WHAT YOU SHOULD DO
List each line in the items below that contains the word "with".

DATA ENTRIES
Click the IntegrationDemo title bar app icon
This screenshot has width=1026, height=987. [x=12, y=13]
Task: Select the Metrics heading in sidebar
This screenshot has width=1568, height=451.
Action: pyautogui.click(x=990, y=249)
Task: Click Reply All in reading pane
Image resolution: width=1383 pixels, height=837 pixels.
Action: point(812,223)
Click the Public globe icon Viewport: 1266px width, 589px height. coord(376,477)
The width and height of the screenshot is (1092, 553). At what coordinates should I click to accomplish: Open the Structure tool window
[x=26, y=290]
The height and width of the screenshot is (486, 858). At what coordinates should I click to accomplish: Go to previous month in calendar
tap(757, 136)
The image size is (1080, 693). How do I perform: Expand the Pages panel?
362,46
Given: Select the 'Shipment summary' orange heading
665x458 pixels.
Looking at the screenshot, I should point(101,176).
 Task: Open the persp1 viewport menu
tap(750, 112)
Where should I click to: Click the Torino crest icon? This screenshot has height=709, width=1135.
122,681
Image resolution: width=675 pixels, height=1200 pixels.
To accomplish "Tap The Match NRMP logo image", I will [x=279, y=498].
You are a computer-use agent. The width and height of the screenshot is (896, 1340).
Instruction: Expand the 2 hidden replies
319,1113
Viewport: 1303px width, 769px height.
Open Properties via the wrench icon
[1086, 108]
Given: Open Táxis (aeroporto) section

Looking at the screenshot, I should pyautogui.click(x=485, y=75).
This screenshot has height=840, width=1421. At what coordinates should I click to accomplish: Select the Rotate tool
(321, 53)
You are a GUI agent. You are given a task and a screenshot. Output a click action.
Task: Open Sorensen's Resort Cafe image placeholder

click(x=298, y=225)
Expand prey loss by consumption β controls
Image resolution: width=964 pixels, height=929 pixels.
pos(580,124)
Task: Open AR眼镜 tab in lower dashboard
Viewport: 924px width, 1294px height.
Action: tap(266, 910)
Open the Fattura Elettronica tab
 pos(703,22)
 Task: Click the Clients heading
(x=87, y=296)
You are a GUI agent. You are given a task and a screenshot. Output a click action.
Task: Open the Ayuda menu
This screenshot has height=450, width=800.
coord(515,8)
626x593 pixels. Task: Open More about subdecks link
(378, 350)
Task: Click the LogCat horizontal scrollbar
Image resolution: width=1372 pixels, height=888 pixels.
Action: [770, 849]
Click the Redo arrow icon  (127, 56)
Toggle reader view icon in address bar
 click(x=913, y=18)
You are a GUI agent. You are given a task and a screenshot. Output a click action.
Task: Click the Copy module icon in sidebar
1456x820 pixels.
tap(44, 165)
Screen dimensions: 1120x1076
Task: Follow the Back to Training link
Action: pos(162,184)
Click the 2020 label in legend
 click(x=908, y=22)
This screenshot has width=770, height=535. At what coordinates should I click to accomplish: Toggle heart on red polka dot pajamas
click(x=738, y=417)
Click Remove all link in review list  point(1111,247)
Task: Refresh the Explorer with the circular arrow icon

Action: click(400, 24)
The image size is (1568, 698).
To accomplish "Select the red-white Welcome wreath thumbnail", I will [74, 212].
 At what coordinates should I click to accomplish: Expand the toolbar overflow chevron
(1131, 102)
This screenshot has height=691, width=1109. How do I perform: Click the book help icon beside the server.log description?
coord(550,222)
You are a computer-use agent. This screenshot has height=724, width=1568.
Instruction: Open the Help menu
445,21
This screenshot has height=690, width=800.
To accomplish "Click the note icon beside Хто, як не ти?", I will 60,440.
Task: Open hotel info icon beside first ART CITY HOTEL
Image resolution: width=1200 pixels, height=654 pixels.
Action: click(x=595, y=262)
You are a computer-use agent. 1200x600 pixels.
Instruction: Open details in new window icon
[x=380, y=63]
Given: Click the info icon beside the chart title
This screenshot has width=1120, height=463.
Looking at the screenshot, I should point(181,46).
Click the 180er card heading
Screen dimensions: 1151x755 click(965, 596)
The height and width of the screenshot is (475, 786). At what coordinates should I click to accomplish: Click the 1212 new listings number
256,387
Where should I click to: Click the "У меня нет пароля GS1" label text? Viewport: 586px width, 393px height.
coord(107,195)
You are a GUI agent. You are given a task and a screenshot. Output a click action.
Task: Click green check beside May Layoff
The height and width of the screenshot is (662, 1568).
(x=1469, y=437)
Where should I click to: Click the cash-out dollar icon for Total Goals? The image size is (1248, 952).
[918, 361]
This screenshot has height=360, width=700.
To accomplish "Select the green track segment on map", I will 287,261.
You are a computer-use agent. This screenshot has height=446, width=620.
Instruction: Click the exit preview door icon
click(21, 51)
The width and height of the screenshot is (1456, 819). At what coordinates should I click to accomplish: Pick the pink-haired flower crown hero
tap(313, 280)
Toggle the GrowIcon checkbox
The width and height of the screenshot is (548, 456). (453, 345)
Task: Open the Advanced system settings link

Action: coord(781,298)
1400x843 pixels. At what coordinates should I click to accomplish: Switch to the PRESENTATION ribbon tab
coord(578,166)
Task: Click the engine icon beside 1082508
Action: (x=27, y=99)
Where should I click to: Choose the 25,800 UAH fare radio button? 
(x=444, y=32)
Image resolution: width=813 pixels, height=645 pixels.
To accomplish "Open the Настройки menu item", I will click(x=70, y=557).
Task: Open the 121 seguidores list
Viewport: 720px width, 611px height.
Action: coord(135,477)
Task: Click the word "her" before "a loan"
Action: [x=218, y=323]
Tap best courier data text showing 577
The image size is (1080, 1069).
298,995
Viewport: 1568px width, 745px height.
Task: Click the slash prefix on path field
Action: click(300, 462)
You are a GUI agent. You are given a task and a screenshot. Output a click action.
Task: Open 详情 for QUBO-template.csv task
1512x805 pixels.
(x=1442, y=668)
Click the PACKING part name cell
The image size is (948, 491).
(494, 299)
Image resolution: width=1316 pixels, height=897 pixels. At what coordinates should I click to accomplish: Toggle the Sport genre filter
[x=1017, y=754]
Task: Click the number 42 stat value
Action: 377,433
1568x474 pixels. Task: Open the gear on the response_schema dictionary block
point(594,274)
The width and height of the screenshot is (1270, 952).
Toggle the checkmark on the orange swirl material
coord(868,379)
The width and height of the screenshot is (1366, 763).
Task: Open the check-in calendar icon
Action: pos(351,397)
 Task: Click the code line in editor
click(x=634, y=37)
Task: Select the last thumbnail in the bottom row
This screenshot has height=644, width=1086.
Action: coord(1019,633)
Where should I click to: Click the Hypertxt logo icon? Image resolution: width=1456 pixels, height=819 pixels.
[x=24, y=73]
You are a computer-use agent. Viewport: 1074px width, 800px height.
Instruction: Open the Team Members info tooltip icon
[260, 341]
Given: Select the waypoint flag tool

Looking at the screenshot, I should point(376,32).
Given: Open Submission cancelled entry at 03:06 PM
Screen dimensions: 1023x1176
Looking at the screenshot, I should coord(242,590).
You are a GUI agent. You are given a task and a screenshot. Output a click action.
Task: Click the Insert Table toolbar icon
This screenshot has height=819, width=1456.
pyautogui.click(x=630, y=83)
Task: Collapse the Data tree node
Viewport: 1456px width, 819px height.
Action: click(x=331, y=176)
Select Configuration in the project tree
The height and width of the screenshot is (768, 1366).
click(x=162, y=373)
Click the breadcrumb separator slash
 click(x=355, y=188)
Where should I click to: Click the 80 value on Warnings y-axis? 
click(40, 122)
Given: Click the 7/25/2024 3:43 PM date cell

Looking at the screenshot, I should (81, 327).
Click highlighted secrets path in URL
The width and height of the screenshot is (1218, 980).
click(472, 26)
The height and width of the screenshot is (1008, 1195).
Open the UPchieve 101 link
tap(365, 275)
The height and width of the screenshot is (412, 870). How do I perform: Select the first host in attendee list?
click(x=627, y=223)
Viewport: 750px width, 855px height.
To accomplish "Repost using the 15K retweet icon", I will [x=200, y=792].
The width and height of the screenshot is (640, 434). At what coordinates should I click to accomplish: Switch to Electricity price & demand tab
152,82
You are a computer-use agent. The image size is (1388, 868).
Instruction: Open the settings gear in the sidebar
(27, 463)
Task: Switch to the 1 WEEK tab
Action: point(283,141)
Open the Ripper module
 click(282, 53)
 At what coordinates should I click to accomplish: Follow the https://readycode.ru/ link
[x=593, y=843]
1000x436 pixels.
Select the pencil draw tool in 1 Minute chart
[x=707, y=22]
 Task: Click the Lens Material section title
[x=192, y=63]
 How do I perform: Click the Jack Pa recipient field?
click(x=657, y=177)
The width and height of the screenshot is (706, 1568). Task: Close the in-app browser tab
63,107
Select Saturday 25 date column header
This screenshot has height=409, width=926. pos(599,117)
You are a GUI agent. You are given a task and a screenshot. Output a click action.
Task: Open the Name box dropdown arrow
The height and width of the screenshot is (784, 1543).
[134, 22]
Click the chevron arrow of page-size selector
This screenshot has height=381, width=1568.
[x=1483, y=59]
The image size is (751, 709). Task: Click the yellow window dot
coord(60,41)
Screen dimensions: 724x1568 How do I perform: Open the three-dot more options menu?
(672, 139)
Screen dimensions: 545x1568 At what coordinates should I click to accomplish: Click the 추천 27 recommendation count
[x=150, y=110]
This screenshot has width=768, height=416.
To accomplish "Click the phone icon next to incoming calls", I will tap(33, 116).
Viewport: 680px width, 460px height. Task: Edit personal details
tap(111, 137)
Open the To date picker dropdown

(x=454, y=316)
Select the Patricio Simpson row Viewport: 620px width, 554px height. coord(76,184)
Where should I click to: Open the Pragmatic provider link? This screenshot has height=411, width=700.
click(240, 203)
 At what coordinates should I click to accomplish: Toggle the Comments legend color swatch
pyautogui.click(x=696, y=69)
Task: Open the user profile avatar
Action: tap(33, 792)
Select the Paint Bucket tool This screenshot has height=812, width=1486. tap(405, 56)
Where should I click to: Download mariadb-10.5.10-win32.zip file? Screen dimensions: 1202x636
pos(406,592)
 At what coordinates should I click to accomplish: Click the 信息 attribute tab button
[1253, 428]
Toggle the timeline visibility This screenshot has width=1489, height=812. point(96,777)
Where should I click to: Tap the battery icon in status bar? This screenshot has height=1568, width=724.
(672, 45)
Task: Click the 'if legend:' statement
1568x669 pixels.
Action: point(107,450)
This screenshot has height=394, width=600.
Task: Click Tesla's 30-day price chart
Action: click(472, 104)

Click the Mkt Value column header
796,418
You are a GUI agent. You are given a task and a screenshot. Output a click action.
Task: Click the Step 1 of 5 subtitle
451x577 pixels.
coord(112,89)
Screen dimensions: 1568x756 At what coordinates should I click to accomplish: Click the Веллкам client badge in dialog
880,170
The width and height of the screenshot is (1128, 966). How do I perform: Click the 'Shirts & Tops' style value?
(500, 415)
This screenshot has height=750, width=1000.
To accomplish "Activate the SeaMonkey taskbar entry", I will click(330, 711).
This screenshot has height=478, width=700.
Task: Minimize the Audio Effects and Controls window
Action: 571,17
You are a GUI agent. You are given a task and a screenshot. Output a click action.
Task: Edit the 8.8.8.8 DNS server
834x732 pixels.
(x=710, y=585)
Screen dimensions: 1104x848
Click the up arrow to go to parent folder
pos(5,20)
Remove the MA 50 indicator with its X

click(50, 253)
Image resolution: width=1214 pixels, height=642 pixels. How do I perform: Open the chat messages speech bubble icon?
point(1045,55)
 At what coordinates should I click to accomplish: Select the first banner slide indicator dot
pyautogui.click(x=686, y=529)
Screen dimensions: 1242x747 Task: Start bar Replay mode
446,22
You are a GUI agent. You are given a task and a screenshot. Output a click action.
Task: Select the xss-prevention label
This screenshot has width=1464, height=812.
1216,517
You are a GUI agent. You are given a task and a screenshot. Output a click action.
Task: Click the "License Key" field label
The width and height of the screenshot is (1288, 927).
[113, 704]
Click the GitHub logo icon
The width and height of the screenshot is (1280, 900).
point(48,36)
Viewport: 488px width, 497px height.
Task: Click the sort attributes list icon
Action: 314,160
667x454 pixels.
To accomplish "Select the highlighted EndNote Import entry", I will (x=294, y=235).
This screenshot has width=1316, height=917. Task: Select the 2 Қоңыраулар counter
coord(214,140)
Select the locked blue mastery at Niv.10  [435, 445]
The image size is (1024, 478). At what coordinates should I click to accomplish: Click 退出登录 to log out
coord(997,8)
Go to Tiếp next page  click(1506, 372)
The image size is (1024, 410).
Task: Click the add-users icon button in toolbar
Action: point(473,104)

SOLUTION FOR THIS PROBLEM
Task: Refresh the Explorer with the circular arrow icon
Remove the MA 50 indicator with its X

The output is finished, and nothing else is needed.